● Work task
For the data below, report the number of lines that contain the string "status" and nothing else.

** Exercise data follows **

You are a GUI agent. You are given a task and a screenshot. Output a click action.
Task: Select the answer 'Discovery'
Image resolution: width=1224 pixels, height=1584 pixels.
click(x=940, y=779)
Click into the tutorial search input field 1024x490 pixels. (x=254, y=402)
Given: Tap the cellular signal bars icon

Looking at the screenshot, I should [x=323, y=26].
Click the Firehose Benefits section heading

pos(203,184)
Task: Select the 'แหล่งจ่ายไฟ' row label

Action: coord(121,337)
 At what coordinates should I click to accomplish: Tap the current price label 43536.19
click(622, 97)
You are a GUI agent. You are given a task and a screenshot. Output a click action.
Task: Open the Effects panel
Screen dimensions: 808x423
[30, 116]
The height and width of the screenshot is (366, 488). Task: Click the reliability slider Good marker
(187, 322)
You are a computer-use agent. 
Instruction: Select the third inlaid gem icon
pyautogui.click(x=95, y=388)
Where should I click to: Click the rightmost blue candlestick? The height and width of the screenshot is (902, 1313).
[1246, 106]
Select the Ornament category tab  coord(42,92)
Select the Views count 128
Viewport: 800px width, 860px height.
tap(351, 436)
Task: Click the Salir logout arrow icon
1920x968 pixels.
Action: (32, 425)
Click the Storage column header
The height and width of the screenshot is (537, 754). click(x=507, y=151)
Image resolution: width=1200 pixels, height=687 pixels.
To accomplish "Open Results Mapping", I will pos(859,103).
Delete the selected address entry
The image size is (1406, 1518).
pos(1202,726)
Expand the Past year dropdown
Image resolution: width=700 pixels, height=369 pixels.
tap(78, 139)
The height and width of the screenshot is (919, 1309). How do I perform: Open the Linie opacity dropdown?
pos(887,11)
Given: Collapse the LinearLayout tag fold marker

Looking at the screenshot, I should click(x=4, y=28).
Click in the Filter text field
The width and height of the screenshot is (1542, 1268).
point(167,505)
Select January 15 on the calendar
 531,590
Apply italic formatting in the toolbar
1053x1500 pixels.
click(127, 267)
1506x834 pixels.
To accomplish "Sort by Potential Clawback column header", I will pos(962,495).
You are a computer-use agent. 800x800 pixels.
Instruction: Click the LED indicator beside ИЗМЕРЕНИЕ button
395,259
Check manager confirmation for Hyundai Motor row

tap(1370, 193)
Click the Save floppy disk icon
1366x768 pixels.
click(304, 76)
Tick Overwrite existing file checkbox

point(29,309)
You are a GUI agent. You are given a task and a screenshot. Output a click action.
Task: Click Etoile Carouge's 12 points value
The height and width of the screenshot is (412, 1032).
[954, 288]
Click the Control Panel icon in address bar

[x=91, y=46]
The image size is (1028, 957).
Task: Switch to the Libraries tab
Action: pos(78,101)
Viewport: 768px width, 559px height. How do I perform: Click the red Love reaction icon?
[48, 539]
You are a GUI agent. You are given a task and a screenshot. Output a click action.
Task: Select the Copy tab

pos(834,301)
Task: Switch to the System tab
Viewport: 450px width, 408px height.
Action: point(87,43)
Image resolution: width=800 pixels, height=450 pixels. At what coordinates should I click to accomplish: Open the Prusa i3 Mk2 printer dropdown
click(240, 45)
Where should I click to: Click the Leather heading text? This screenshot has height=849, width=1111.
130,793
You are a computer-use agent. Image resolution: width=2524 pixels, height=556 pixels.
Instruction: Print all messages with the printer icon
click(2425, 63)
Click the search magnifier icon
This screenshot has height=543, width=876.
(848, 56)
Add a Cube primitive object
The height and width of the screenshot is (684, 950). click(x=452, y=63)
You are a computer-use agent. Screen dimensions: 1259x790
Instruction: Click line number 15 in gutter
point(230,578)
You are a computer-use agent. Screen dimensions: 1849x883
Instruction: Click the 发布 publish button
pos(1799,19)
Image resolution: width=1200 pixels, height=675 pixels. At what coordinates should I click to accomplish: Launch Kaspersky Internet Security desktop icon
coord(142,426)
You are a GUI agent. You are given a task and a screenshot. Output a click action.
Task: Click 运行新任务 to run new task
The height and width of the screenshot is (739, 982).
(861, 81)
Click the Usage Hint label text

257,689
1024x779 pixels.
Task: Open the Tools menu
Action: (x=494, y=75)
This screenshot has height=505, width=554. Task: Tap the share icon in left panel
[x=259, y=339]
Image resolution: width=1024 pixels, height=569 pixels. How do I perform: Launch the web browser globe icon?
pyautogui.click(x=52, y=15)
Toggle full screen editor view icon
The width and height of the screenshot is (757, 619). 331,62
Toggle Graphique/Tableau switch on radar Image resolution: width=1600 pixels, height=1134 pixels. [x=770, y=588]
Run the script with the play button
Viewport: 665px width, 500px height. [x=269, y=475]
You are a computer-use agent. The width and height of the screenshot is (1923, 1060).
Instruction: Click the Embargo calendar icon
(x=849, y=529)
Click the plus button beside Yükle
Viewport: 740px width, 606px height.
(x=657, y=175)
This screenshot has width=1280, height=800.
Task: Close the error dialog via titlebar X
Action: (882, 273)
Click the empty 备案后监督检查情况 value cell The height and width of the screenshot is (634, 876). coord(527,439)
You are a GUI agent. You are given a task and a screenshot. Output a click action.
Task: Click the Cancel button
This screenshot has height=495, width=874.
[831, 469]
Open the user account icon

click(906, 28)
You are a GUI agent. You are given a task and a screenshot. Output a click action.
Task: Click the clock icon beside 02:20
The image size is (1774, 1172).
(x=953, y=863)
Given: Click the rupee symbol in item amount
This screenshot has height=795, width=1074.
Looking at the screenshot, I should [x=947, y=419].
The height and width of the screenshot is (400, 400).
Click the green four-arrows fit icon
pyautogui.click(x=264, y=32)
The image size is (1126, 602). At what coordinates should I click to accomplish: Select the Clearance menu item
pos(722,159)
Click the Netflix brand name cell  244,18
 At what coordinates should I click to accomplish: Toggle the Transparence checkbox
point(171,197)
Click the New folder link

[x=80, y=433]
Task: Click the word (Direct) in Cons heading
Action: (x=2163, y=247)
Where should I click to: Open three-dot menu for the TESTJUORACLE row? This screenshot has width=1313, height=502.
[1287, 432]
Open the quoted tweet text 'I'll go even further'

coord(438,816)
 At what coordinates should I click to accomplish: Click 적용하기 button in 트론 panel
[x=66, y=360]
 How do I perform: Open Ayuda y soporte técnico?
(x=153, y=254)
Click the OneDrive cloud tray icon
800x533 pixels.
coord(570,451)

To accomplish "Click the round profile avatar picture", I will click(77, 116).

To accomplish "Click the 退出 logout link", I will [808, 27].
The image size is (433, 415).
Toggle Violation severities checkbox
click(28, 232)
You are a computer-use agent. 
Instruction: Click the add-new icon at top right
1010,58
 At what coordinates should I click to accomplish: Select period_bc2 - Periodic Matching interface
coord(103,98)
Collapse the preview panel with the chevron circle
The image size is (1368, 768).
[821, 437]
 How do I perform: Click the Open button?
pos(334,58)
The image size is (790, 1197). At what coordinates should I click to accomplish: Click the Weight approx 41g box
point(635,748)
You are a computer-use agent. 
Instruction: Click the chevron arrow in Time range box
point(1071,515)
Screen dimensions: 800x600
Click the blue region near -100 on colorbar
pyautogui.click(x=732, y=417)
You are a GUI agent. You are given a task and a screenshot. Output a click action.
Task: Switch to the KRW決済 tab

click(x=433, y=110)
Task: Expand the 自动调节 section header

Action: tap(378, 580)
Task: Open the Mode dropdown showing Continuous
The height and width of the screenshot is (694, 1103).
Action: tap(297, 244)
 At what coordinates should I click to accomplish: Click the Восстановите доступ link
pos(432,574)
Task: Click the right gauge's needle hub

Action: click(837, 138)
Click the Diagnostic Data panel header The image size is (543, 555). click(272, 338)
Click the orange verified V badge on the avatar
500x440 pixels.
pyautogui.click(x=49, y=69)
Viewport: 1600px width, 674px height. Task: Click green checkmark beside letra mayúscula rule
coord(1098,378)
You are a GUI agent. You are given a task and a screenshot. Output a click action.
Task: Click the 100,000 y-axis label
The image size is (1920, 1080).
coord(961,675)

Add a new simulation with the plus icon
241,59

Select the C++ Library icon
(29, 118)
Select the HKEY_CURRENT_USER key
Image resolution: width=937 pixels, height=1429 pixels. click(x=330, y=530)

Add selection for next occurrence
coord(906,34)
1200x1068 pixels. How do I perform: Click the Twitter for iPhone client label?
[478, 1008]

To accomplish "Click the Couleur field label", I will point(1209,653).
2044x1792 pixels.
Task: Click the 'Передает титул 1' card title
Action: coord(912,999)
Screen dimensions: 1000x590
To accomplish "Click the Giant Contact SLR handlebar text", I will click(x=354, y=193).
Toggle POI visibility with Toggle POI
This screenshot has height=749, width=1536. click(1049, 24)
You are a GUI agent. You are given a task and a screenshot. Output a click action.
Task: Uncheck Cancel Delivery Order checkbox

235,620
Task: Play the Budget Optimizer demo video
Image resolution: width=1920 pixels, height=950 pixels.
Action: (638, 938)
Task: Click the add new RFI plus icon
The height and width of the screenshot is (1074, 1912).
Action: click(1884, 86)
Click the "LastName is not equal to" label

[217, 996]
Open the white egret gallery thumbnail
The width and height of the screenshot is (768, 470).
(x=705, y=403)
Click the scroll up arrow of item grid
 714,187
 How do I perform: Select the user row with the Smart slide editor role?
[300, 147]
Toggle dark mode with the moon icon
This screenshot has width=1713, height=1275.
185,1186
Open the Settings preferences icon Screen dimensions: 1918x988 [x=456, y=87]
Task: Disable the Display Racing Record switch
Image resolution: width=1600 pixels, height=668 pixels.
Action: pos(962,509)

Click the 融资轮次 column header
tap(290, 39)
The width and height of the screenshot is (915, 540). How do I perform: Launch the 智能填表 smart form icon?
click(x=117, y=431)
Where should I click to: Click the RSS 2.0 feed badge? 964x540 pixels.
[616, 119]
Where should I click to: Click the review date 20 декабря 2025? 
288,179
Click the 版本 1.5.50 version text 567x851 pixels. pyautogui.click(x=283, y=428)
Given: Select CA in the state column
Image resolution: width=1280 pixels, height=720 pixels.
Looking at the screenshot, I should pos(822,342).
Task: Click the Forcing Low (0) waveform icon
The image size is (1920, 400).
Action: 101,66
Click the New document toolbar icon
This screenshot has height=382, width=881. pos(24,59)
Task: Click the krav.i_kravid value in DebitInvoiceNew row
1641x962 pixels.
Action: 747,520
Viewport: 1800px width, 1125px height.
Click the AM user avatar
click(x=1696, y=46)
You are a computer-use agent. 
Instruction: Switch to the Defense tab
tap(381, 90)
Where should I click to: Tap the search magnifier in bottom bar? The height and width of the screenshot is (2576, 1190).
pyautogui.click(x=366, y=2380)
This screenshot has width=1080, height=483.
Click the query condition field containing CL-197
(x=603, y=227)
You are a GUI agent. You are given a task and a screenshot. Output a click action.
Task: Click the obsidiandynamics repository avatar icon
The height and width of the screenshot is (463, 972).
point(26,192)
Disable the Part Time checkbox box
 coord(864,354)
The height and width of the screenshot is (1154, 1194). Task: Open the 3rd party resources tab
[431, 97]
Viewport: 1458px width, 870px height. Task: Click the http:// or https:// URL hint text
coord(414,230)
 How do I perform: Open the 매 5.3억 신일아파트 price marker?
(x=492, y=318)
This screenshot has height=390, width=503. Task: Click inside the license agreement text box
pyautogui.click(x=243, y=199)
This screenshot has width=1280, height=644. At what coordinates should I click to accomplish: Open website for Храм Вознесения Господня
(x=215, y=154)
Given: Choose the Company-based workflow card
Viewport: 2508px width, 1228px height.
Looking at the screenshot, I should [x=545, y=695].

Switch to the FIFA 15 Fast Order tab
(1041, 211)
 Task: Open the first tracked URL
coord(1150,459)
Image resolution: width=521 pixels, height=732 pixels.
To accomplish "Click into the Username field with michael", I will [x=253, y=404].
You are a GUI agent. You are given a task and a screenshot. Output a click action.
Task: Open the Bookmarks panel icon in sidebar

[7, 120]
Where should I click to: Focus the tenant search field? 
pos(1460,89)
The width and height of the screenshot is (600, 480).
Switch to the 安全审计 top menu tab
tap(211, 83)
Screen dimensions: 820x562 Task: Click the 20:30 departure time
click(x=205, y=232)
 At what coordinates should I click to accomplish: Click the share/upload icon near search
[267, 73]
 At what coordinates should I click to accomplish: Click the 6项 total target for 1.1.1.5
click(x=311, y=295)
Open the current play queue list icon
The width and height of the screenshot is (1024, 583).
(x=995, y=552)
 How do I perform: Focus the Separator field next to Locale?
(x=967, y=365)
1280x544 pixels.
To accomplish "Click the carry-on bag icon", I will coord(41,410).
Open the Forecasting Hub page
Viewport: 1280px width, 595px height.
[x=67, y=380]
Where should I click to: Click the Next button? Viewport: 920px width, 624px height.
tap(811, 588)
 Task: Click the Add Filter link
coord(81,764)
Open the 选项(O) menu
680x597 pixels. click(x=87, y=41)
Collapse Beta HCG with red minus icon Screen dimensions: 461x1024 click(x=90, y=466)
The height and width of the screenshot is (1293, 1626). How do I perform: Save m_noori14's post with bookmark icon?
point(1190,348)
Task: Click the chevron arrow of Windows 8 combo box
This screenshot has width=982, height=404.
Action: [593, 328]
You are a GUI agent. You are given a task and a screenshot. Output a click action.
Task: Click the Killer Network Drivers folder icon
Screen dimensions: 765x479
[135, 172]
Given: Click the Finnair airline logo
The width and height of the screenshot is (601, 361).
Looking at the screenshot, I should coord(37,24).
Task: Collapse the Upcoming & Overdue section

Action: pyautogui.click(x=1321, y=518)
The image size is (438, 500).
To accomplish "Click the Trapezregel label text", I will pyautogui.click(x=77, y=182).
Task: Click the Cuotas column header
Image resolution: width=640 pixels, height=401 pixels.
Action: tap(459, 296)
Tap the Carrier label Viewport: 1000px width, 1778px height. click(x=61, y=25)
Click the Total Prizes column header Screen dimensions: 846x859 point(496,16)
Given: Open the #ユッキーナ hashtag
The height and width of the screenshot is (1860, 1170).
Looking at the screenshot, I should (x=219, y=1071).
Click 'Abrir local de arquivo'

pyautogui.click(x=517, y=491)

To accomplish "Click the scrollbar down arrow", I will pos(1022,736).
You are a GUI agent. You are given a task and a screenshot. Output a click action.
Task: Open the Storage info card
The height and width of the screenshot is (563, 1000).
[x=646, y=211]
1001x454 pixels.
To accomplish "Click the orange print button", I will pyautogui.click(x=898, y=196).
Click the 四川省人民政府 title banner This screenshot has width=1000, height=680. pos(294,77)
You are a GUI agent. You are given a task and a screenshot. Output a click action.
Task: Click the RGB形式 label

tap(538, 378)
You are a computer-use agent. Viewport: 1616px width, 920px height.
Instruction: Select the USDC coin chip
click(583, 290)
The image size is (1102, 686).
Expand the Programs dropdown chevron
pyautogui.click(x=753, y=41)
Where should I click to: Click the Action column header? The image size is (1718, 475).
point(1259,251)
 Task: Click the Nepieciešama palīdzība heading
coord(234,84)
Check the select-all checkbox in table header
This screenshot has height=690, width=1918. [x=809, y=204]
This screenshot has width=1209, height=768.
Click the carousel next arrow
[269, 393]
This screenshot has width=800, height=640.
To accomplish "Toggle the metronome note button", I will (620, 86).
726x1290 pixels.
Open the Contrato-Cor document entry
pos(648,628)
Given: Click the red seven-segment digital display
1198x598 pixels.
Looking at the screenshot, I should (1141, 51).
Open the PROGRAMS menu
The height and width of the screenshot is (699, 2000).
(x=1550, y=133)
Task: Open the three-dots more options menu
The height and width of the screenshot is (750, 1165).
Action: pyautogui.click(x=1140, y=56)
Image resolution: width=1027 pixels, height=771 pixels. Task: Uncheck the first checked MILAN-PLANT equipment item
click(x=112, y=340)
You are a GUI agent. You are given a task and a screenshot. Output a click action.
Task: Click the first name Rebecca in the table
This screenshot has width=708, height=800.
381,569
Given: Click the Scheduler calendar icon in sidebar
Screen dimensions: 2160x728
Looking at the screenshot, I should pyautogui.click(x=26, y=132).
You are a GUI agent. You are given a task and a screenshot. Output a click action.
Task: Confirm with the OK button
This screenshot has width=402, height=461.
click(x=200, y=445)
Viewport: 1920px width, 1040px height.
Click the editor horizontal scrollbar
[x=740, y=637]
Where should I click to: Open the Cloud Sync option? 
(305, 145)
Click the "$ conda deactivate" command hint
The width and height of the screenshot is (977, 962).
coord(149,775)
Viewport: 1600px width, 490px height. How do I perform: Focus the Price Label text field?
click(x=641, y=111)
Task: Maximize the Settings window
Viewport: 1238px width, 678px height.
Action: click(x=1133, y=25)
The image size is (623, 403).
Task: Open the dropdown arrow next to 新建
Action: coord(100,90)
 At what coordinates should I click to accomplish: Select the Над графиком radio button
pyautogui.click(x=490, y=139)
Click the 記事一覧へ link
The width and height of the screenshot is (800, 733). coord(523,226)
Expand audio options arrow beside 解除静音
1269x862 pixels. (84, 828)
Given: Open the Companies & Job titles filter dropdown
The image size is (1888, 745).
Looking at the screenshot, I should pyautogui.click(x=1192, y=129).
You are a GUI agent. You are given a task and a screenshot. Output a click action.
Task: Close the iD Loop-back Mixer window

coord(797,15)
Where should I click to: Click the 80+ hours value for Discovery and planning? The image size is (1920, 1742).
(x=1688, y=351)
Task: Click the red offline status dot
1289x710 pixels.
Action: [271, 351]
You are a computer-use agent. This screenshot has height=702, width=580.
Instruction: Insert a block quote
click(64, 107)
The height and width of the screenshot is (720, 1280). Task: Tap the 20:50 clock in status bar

** End of Exercise data **

● Answer space
2